Horses were brought, but I told Ospak to stay with the Mazur girl. Stone-faced Jutos sat on his horse and said nothing as I climbed onto mine, flanked by a half-dozen Magyars armed with lances and bows and wearing their pointed helmets with elaborate nasals. Bökény rose stiffly and nodded to his son, who returned it. Then he hirpled away to his tent, leaving me with the vague idea that some message had passed between them.
In silence, we rode out into the dying day and, for a while, nothing more was said. That let me work on how this horse moved, for it was a rangy, bow-nosed creature, not one of the short, stiff-maned, fast-gaited ponies I knew. After a while, I felt Jutos arrive at my knee, where he cleared his throat, like the dull rumble of distant thunder. Here it comes, I was thinking.

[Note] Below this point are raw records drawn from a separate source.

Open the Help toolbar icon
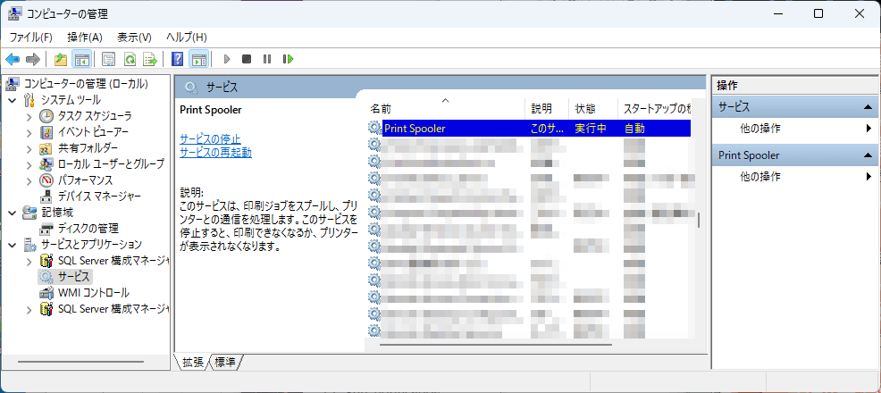881x393 pixels. 177,59
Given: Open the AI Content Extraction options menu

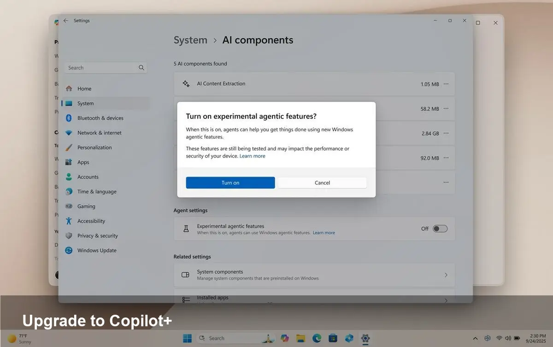Looking at the screenshot, I should pos(446,84).
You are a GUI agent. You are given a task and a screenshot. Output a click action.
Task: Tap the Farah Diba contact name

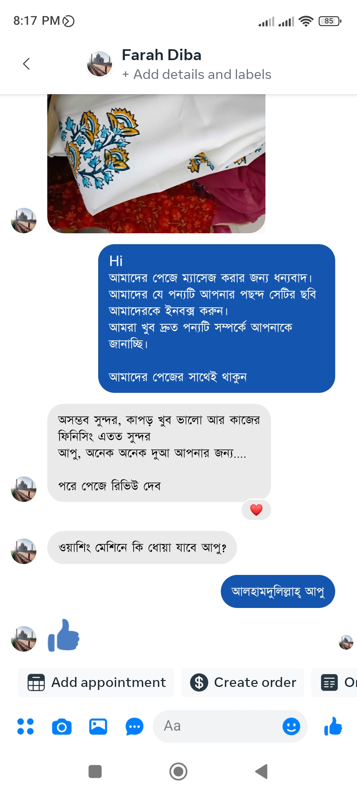coord(161,55)
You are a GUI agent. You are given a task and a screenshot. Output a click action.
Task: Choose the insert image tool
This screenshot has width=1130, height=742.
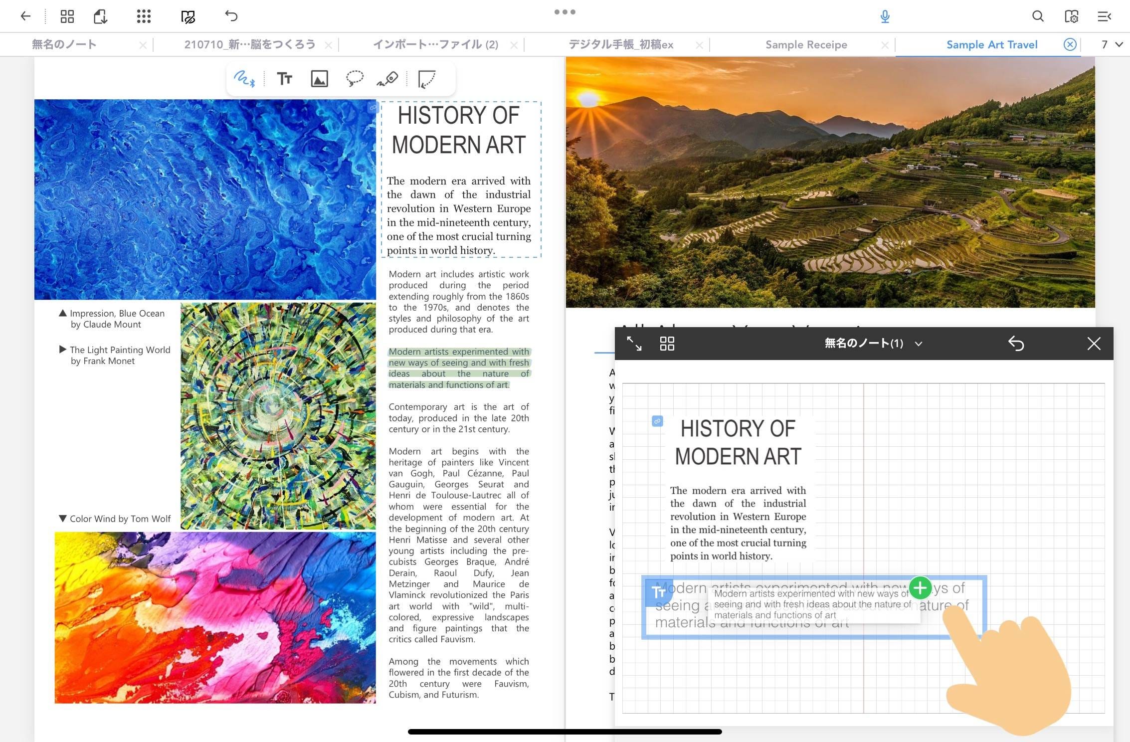click(319, 79)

‘There is a lot of happening up and down the Odra for the time of year,’ he said in
a low, even voice. ‘Particularly when the rains have been so bad.’

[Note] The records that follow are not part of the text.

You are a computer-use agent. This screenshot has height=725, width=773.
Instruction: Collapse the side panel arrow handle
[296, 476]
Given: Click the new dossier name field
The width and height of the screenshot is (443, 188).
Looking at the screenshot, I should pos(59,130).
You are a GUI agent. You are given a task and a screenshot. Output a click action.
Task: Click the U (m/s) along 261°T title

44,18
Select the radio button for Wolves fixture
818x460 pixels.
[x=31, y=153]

I stayed silent, feeling my stomach turn slowly, like a dead sheep in the river; I gave great attention to the sitting of my horse.

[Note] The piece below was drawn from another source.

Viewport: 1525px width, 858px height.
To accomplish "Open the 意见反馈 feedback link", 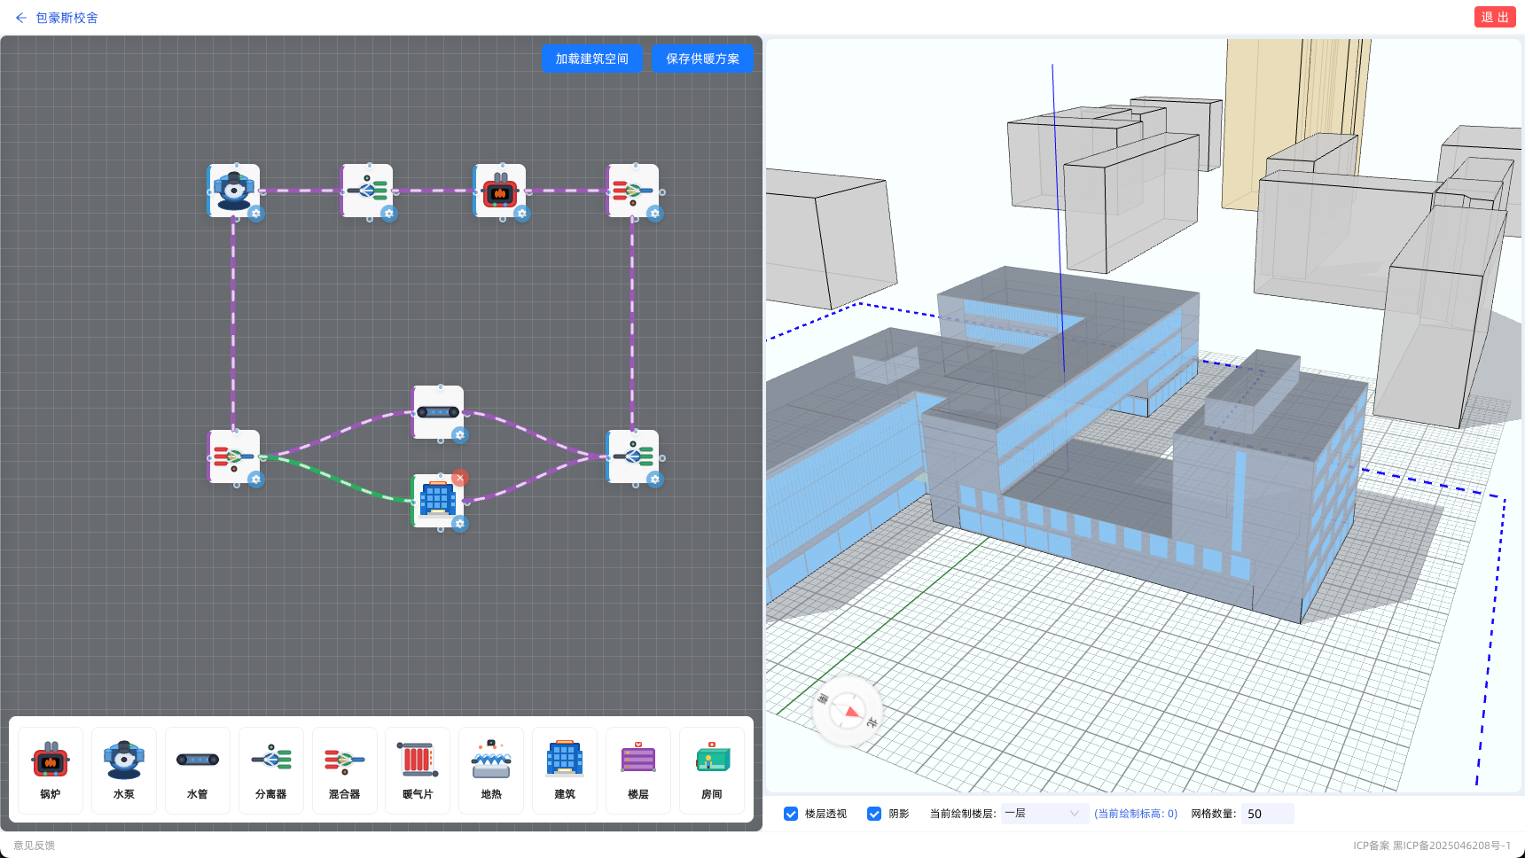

‘We came past an old settlement we had visited before,’ he went on, ‘and found it burned out and everything dead. Everything. Children, dogs. Everything.’
He shook his head with the memory of it and I swallowed the sick rise of shame in me.
‘There are riders out everywhere,’ he added, ‘from the Pols. A force is out and not a small one – hundreds. I have not seen so many since the Pols marched this way two summers ago, heading for war in the north against the Pomorze.’
‘I have heard the Pols are swallowing other tribes,’ I said, in order to say something and give away nothing at all, even though the thought of hundreds of Pols searching along the Odra was a chill knife in my bowels. I had not thought they would be so stirred by the burning of a Sorb village. I had it right – they were not and the next thing Jutos said made that clear.
‘They seek a Mazur girl and a band of northers,’ he said flatly and that made me look at him. Here it was, then, out in the open. I waited to see what came next, strung tight as a drawn bowstring.
‘You have eaten salt with us,’ Jutos went on, slowly, carefully, like a man picking his way across a marsh. ‘This means you will come to no harm from us, neither you nor your band by the river. My father, of course, is more honourable than I am, for he sought to buy the Mazur girl and so save your life; I argued that it was too much danger brought on us, but he insisted.’
I saw he was not lying and was both surprised and a little shamed at my thoughts, which had been along the path of how their elaborate hospitality was more to do with fearing to tangle with a band of armed growlers like the Oathsworn. Now I saw they pitied us and regarded us as already dead, which was not a comforting thing.
‘Then we will trade for food and be gone,’ I answered, ‘before you are made sorry for your hospitality.’
Jutos crooked one leg casually over the saddle, an elegance I envied.